CULTURA

Il graffio di Sandro Bracchitta che attraversa la natura

MOSTRE
NICCOLÒ NISIVOCCIAitalia/modica

È in corso a Modica, presso il Convento del Carmine (fino al 4 febbraio), una mostra di Sandro Bracchitta che, se forse sarebbe eccessivo definire antologica, perché raccoglie solo una piccola parte di un lavoro estesissimo, tuttavia consente di cogliere per intero i tratti caratteristici del suo percorso degli ultimi vent’anni: il che vuol dire escludere solo gli esordi, visto che Bracchitta di anni ne ha appena più di cinquanta e che la sua prima personale risale al 1991.
Quella che possiamo vedere esposta a Modica è dunque la testimonianza di un’evoluzione artistica nella piena maturità e nel cuore della vita, e ciò che ne emerge sopra ogni altra cosa è un dato di fedeltà: Bracchitta è un artista rimasto sempre fedele a se stesso, tanto nelle forme espressive quanto nelle idee e nei contenuti.
LA FORMA è quella dell’incisione: mai abbandonata, mai tradita, mai derogata.

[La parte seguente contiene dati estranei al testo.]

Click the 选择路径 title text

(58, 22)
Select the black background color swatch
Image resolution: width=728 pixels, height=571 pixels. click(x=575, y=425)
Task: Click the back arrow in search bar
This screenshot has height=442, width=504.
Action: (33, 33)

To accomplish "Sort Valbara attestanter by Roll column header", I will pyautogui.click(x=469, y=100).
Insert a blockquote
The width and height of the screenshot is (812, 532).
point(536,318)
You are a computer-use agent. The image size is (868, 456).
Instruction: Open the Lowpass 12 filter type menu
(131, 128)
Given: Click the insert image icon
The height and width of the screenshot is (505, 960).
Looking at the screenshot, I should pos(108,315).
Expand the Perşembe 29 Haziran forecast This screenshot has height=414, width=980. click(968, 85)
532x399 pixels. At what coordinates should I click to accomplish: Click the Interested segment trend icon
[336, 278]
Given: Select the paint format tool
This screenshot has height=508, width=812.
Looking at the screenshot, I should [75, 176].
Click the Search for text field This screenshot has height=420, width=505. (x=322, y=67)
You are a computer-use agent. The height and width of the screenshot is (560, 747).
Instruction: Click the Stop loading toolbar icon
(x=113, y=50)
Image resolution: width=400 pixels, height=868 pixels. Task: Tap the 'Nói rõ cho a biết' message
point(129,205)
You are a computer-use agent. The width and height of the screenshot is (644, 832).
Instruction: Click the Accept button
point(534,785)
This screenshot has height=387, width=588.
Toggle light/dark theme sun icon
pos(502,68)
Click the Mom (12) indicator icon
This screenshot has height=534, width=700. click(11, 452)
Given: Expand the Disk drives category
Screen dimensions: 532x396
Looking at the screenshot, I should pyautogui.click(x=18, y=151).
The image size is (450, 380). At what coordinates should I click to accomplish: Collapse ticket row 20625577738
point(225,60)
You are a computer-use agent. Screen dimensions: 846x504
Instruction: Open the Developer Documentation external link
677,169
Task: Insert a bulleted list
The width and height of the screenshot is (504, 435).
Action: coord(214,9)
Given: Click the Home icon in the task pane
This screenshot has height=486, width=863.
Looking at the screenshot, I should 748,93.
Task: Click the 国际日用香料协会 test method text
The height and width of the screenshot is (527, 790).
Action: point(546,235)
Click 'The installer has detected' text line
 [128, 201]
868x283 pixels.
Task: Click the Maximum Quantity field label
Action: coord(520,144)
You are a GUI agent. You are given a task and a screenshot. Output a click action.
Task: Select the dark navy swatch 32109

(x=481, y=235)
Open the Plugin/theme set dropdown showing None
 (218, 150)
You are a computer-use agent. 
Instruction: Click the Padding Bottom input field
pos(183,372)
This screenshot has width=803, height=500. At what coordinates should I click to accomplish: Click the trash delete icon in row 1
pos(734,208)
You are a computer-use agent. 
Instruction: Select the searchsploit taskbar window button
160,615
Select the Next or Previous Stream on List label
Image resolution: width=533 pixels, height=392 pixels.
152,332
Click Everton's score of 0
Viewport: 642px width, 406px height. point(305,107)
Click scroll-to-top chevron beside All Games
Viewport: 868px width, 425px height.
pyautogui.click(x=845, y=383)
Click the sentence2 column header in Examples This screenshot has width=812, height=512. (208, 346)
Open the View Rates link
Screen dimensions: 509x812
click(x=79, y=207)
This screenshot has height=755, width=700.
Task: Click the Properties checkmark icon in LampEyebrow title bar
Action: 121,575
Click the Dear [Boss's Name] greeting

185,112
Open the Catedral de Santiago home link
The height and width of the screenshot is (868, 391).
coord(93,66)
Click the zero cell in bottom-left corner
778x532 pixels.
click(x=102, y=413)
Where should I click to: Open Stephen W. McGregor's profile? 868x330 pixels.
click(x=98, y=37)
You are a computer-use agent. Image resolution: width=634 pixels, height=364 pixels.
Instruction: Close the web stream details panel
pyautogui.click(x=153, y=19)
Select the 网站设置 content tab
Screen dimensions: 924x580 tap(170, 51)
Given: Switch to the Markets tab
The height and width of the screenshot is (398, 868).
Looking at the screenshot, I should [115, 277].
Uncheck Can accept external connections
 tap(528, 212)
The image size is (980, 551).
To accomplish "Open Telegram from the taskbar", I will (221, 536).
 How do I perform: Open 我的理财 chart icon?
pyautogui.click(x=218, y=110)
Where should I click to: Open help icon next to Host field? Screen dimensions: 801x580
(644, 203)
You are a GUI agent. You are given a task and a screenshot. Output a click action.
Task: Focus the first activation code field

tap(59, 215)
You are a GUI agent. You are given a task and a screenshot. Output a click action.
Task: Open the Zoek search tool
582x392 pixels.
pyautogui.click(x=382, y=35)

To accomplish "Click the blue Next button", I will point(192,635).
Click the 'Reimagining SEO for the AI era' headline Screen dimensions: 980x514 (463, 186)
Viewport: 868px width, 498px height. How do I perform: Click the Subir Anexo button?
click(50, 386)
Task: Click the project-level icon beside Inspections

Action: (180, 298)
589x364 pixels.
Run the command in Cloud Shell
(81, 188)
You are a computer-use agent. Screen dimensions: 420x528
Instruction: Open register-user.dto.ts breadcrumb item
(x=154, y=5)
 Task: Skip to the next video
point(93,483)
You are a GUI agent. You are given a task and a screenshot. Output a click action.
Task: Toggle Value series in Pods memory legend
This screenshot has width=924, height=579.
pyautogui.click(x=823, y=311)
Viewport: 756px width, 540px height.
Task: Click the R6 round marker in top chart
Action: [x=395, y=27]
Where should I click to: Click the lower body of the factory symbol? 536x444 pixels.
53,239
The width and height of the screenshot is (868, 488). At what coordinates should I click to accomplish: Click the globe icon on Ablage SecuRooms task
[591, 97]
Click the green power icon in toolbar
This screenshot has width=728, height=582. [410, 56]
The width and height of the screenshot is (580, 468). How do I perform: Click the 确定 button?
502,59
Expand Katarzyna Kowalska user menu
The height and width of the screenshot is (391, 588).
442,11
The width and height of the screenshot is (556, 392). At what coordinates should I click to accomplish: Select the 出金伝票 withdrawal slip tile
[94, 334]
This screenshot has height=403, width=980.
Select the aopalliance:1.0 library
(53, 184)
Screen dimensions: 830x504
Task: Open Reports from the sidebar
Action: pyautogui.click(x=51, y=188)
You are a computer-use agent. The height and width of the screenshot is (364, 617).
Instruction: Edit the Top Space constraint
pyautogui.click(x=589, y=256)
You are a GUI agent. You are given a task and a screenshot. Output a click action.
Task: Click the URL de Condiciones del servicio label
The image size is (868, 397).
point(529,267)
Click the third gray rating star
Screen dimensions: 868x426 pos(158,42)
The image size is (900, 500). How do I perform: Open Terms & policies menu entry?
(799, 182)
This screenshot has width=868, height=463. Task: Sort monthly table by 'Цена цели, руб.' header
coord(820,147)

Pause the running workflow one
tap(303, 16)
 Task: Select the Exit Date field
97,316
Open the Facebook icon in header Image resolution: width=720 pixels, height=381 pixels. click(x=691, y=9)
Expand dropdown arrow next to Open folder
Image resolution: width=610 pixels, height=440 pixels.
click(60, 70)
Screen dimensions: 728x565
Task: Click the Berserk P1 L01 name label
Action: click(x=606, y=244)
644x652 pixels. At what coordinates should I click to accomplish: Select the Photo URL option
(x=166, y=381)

E del resto nel campo dell’incisione Bracchitta è un maestro riconosciuto, sia in Italia che all’estero. Alcune delle sue opere sono conservate presso gli Uffizi e la Biblioteca Apostolica Vaticana e nelle collezioni del National Museum of Modern Art di Tokio e del China Printmaking Museum di Guanlan. I suoi strumenti di lavoro, come ricordano i tre bellissimi testi presenti sul catalogo della mostra (di Paolo Nifosì, Loredana Rea e Daniela Vasta), sono da sempre i medesimi: il torchio, il bulino, le lastre di alluminio o di rame o di zinco, la punta, gli acidi, gli inchiostri, le vernici, il carborundum (cioè il carburo di silicio). La punta incide la lastra scavandovi solchi, tagli, ferite. Sopra e tutt’intorno si addensano i colori, ora tenui ora forti, ora lisci ora raggrumati e materici: il bianco, il nero, il sabbia, il terra di Siena, intervallati da apparizioni di rosso e di blu. Infine la lastra viene impressa e stampata sulla superficie cartacea, dove rinasce a vita autonoma a partire da quella matrice originaria. È un’arte antica, l’incisione: pretende gesti rispettosi e sapienti, che Bracchitta le tributa e cui aggiunge di suo una sensibilità a metà strada fra poesia e filosofia.
QUANTO AI CONTENUTI, quelli di Bracchitta sono rappresentati da segni sottili tracciati sulle distese di colore: linee, graffi, rami di alberi o di piante che si intrecciano fra loro, si sovrappongono, si confondono. Solo ogni tanto, qua e là, fa la sua comparsa una figura, come una ciotola, una sagoma di donna o una casa stilizzata.
PER QUANTO LA SCENA sia astratta, dietro se ne avverte un richiamo fortissimo alla terra e ai suoi elementi essenziali. La stessa ciotola, osserva Nifosì nel suo testo sul catalogo, sembra divenire un contenitore di vita e forse non a caso è spesso raffigurata in rosso, che appunto è «il colore della vita, del sangue, di tutto ciò che è energia».
Essendo Bracchitta di Ragusa, dove tuttora vive e lavora, sarebbe facile circoscrivere simili evocazioni al suo territorio, trattandole quasi alla stregua di ritratti paesaggistici in forma astratta: la campagna intorno a Ragusa e Modica, appunto, le lunghe spiagge, le colline, e più in generale tutto il Val di Noto, che abbraccia l’intera area della Sicilia sud-orientale, fino a Siracusa e Catania.
TALORA LA CRITICA ha percorso questa strada, ma sarebbe fargli un torto. In realtà le sue opere, pur attraverso tratti silenti, sfiorano verità universali, al di là di qualunque limite geografico. Dentro, ciascuno vi può riconoscere qualcosa di sé, nel senso di una propria indicibile primordialità. Ed è sotto questo punto di vista che forma e contenuti si tengono perfettamente, in Bracchitta: come se le lastre che la sua punta incide fossero terra in sé stesse, nel momento in cui vengono lavorate, capaci di rivelare segreti esattamente come la terra quando viene arata.